Dataset items:
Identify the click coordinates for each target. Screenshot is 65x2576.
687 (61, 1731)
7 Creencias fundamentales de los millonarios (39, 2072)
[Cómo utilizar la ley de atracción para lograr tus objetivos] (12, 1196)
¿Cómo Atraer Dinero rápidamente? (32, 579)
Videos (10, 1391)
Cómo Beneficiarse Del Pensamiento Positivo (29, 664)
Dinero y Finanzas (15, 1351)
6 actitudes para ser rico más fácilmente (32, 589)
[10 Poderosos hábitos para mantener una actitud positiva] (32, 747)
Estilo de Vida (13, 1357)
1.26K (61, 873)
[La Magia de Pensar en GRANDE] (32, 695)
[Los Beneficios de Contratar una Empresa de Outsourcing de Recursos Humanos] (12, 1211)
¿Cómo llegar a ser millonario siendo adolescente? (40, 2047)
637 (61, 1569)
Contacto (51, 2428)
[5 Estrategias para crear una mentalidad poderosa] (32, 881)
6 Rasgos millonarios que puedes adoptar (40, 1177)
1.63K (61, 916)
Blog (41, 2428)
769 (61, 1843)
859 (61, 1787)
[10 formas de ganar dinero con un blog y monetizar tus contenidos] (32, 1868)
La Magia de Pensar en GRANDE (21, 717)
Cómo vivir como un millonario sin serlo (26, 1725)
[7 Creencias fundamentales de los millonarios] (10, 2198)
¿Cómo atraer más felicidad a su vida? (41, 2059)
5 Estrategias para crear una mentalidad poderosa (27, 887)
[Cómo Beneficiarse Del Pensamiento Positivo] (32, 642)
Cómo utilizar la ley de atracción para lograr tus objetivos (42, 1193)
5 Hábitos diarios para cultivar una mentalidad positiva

→ Work to complete:
The whole of the data must be given back word for word.

→ Solution for this problem:
Identify the click coordinates for each target. Screenshot is 65x2576.
687 (61, 1731)
7 Creencias fundamentales de los millonarios (39, 2072)
[Cómo utilizar la ley de atracción para lograr tus objetivos] (12, 1196)
¿Cómo Atraer Dinero rápidamente? (32, 579)
Videos (10, 1391)
Cómo Beneficiarse Del Pensamiento Positivo (29, 664)
Dinero y Finanzas (15, 1351)
6 actitudes para ser rico más fácilmente (32, 589)
[10 Poderosos hábitos para mantener una actitud positiva] (32, 747)
Estilo de Vida (13, 1357)
1.26K (61, 873)
[La Magia de Pensar en GRANDE] (32, 695)
[Los Beneficios de Contratar una Empresa de Outsourcing de Recursos Humanos] (12, 1211)
¿Cómo llegar a ser millonario siendo adolescente? (40, 2047)
637 (61, 1569)
Contacto (51, 2428)
[5 Estrategias para crear una mentalidad poderosa] (32, 881)
6 Rasgos millonarios que puedes adoptar (40, 1177)
1.63K (61, 916)
Blog (41, 2428)
769 (61, 1843)
859 (61, 1787)
[10 formas de ganar dinero con un blog y monetizar tus contenidos] (32, 1868)
La Magia de Pensar en GRANDE (21, 717)
Cómo vivir como un millonario sin serlo (26, 1725)
[7 Creencias fundamentales de los millonarios] (10, 2198)
¿Cómo atraer más felicidad a su vida? (41, 2059)
5 Estrategias para crear una mentalidad poderosa (27, 887)
[Cómo Beneficiarse Del Pensamiento Positivo] (32, 642)
Cómo utilizar la ley de atracción para lograr tus objetivos (42, 1193)
5 Hábitos diarios para cultivar una mentalidad positiva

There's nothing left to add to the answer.